*** Opening Records for processing ***

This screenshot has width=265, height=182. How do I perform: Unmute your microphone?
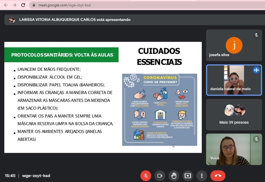146,176
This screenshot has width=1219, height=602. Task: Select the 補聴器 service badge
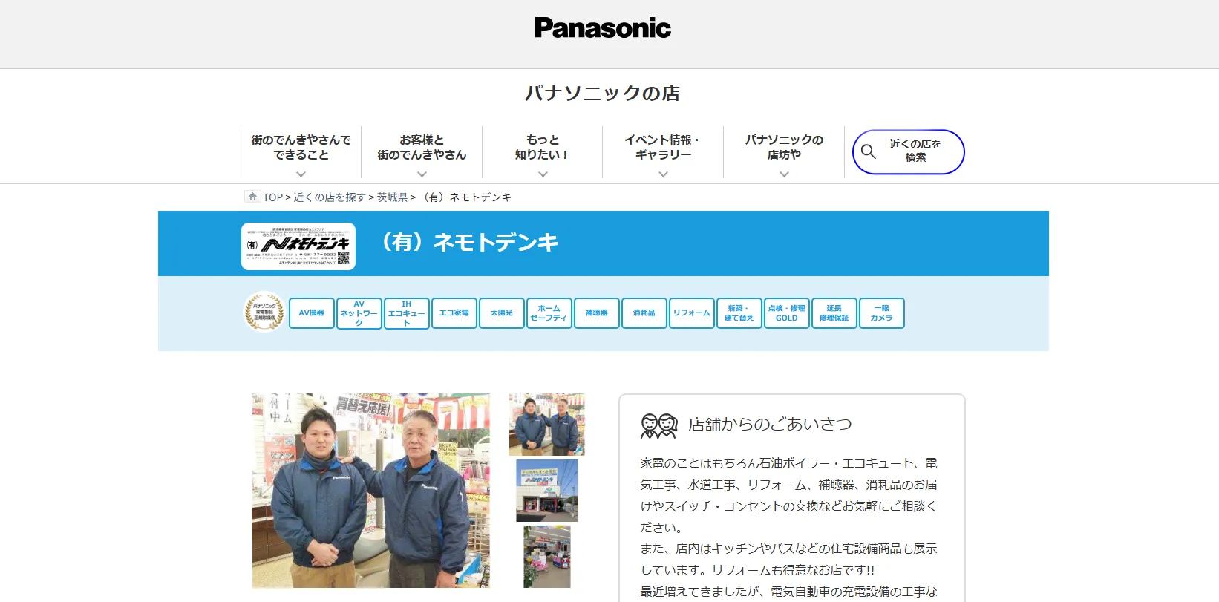pos(597,313)
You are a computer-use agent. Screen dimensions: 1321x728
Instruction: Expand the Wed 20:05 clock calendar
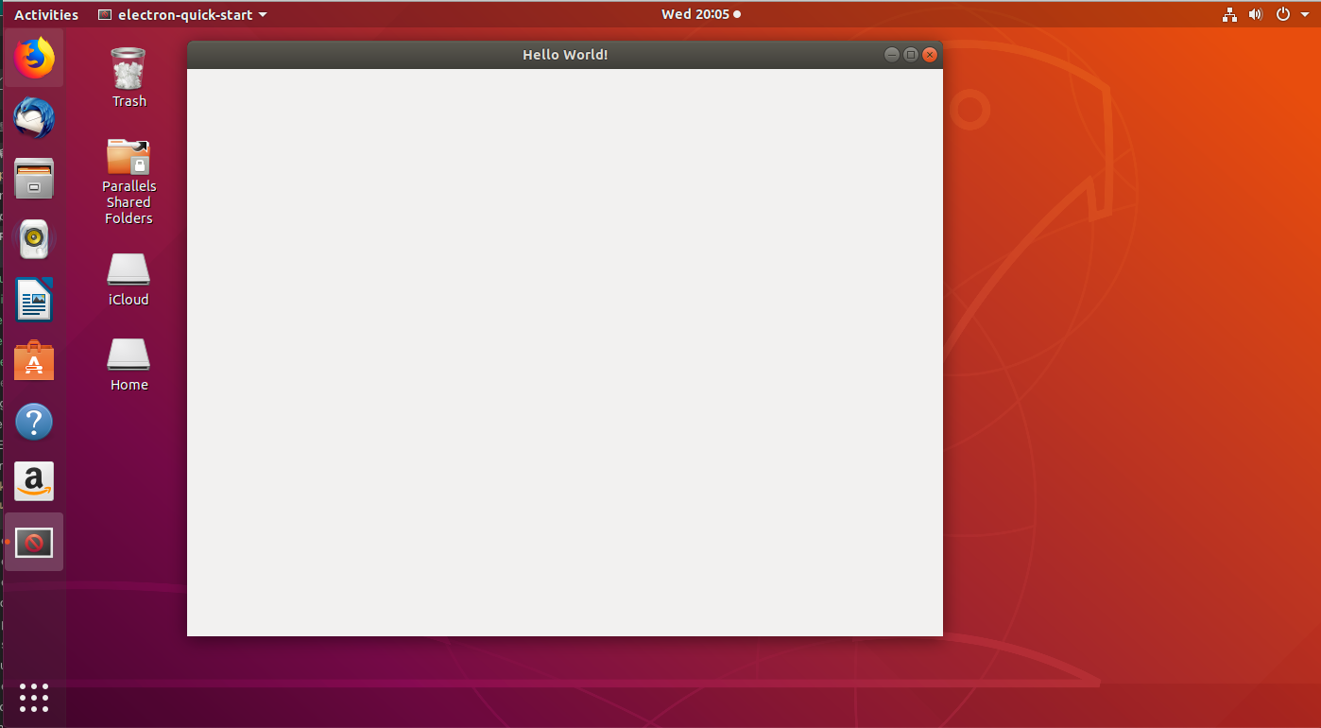click(700, 14)
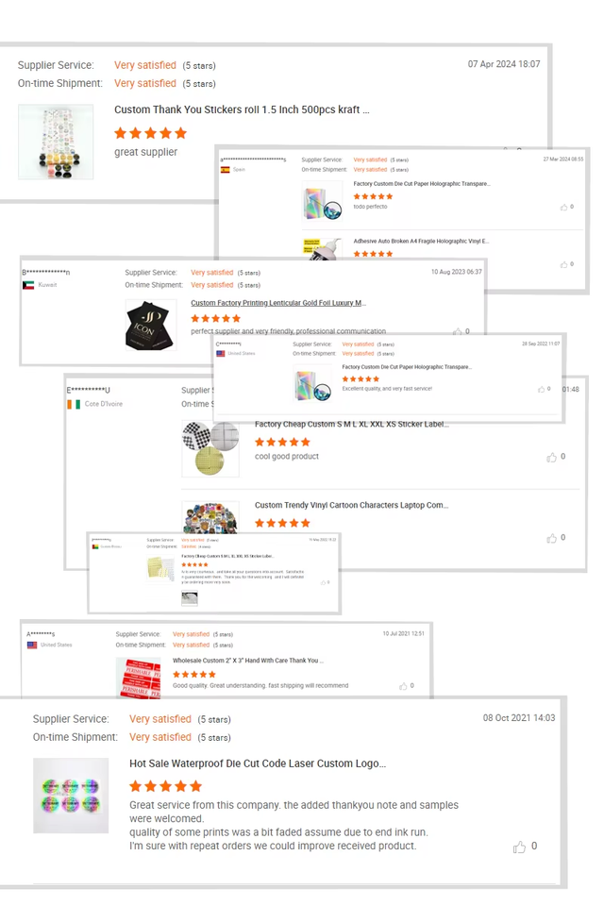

*** Closing Records for processing ***

[Work to be completed] The lines to retype begin with the one containing "Instruction: Expand the" and end with the last line of the records. Reproduce them exactly and omit the pictures.

[Task response]
Instruction: Expand the Wed 20:05 clock calendar
click(700, 14)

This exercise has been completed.